Major cybersecurity companies remain exposed after a sophisticated supply chain attack compromised OAuth tokens, with the investigation now revealing that threat actors maintained GitHub access for three months before launching the main assault.
Mandiant's investigation into the Salesloft Drift breach has uncovered that threat actor UNC6395 first accessed Salesloft's GitHub repositories in March 2025, maintaining persistent access through June before launching the OAuth token theft campaign in August that ultimately compromised major firms' Salesforce data.
Check List of the Affected Organisations: Major Cybersecurity Firms Hit by Salesloft Drift Supply Chain Attack
The forensic analysis reveals the attackers "downloaded content from multiple repositories, added a guest user and established workflows" during their extended GitHub access, followed by reconnaissance activities in both Salesloft and Drift application environments between March and June 2025.
The main assault occurred between August 8-18, 2025, when attackers exploited compromised OAuth tokens from the Drift AI chat application to access customer Salesforce instances and harvest sensitive credentials, including AWS access keys, passwords, and Snowflake database tokens.
The attack targeted high-profile cybersecurity companies, including Zscaler, Palo Alto Networks, Cloudflare, Proofpoint, SpyCloud, Tanium, and Tenable, among others.
The compromised data primarily included business contact information—names, email addresses, phone numbers, job titles, and regional details, with Zscaler reporting additional exposure of "product licensing and commercial information" and "plain text content from certain support cases."

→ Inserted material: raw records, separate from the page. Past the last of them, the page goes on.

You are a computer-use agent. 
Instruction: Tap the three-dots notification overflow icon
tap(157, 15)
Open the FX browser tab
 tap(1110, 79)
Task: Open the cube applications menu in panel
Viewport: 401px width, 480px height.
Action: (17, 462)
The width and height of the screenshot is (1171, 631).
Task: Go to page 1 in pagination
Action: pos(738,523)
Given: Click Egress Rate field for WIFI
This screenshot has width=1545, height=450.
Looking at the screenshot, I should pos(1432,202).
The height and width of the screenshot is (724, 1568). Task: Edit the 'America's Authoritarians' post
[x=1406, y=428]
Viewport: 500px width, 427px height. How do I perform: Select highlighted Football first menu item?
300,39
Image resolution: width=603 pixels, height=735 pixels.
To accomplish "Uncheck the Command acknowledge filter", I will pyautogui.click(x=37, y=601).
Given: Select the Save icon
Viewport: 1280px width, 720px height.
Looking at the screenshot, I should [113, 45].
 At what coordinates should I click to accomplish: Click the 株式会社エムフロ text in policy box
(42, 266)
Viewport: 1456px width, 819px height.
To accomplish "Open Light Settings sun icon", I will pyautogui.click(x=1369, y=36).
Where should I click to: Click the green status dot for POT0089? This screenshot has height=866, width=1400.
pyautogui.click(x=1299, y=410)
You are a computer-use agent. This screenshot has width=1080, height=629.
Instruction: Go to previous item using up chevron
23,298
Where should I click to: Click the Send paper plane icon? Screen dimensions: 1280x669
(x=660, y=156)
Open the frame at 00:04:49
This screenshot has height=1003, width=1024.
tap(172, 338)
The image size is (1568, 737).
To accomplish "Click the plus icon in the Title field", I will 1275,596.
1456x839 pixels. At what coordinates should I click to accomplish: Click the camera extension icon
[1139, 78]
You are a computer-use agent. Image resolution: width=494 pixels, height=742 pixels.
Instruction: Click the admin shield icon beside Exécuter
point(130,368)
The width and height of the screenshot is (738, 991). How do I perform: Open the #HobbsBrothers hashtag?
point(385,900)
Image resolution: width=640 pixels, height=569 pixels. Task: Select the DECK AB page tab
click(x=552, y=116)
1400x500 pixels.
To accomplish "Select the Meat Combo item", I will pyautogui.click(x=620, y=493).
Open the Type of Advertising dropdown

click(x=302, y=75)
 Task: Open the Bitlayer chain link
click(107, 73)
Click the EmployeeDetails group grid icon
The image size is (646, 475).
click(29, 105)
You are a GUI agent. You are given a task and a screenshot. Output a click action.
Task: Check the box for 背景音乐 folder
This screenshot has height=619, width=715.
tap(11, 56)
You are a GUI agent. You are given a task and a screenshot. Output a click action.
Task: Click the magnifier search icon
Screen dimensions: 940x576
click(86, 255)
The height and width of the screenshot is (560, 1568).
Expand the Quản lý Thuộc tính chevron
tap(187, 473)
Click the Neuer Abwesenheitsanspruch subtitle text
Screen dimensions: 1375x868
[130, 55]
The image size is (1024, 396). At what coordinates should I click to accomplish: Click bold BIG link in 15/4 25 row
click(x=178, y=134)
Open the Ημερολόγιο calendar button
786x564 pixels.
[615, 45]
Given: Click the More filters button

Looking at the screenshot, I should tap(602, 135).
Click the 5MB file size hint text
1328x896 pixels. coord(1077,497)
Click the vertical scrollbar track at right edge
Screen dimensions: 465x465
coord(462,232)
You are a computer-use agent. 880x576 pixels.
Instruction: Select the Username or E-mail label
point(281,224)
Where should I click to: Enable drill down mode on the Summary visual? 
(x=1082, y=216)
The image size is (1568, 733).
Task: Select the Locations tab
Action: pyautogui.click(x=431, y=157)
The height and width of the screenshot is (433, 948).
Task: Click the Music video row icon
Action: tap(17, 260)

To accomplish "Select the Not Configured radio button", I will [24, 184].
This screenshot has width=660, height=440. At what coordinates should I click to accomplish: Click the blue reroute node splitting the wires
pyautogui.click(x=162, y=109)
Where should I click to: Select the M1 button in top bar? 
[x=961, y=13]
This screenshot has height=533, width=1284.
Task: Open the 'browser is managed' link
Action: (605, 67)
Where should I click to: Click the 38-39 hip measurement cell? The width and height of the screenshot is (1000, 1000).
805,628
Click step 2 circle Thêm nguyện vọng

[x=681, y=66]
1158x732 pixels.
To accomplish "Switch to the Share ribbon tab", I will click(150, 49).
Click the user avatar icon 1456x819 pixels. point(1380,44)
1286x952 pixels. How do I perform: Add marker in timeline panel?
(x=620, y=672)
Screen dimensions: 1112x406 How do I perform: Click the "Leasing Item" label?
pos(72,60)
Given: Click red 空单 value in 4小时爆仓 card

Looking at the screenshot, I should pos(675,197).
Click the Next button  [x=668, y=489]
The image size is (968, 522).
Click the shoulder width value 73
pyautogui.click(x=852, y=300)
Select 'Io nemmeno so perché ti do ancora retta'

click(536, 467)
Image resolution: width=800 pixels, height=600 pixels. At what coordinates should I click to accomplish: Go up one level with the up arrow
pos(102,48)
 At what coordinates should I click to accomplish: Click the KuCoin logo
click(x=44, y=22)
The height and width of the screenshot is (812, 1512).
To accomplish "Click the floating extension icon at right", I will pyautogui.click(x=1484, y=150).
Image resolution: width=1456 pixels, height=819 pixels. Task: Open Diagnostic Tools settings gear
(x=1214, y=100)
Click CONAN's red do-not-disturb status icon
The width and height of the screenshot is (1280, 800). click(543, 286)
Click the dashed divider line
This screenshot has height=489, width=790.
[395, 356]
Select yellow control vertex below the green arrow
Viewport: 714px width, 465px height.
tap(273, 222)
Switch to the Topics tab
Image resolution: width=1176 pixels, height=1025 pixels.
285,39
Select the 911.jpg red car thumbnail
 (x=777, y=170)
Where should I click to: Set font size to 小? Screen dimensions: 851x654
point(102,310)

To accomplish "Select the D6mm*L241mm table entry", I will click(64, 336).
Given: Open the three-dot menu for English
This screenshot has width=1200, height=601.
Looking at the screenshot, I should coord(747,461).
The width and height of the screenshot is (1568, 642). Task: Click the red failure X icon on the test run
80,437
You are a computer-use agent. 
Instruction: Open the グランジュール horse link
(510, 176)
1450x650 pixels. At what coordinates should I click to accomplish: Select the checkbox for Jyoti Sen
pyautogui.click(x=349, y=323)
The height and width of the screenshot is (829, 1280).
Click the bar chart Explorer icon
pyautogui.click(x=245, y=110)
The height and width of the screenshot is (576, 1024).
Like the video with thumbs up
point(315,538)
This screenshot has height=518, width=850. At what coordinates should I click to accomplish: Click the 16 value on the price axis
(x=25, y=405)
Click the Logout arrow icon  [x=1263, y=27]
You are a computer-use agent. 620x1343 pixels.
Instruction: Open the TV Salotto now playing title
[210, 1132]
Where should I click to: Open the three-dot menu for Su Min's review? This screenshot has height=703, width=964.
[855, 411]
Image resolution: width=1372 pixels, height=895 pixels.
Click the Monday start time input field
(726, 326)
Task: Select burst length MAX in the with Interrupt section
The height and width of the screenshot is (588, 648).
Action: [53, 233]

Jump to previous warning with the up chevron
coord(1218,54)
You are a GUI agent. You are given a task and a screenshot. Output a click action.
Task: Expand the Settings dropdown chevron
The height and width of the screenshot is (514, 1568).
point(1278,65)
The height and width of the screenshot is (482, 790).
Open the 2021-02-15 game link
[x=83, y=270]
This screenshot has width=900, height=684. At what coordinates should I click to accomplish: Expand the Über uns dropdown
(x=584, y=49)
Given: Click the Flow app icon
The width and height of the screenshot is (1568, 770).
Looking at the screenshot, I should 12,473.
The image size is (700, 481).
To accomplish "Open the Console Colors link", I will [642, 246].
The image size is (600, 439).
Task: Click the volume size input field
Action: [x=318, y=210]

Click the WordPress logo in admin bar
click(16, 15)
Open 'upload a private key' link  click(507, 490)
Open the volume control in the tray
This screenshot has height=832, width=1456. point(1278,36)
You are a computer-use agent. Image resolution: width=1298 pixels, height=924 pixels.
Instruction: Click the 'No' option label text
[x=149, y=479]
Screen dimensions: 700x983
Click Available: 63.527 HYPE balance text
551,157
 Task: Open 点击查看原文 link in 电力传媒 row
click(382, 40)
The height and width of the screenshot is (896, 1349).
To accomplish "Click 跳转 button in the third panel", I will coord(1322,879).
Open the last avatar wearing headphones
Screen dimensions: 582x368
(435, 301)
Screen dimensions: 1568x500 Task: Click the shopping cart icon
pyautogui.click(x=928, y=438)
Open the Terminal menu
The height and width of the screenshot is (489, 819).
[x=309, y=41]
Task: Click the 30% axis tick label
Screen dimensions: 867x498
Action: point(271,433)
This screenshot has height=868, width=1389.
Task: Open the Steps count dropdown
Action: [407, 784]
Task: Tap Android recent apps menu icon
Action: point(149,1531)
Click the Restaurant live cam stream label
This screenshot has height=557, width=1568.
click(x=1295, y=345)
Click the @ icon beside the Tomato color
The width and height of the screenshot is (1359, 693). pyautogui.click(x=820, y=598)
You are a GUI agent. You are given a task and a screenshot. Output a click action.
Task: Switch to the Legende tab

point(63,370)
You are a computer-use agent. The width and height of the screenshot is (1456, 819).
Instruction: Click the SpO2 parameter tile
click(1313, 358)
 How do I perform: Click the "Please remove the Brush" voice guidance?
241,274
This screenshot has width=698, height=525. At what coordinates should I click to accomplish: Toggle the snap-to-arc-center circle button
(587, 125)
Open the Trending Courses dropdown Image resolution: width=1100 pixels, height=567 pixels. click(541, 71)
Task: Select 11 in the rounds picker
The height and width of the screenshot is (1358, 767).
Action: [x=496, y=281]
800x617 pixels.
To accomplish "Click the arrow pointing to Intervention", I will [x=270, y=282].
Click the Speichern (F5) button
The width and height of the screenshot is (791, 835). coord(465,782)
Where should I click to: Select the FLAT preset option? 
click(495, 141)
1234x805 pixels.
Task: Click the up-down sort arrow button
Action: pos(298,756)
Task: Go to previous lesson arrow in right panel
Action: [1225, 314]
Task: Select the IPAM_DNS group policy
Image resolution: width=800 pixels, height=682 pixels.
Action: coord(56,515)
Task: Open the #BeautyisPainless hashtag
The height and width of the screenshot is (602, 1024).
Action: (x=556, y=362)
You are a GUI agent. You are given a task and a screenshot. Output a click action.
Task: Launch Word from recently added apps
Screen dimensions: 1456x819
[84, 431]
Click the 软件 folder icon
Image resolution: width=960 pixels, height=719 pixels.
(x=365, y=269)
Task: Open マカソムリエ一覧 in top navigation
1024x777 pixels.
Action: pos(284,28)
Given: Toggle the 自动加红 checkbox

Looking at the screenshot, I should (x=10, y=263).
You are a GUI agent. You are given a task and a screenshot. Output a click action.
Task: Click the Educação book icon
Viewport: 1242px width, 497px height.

Salesloft has taken the Drift application completely offline while Mandiant validates containment and eradication activities across both Drift and Salesloft environments, including credential rotation, infrastructure isolation, and comprehensive threat hunting. The investigation has verified technical segmentation between Salesloft and Drift systems, with findings supporting that the incident has been contained.
Salesforce removed the Drift application from its AppExchange marketplace, and all affected companies confirmed the breach was limited to Salesforce data with no evidence of access to core product platforms. However, the breach also affected other connected integrations, including Google Workspace, Slack, and cloud storage platforms.
Security experts warn that the incident underscores growing risks in cloud-first environments where third-party integrations can become powerful attack vectors, urging organisations to immediately audit OAuth permissions and implement stricter access controls for third-party applications. Companies are advised to remain vigilant against potential phishing and social engineering attacks leveraging the compromised contact data.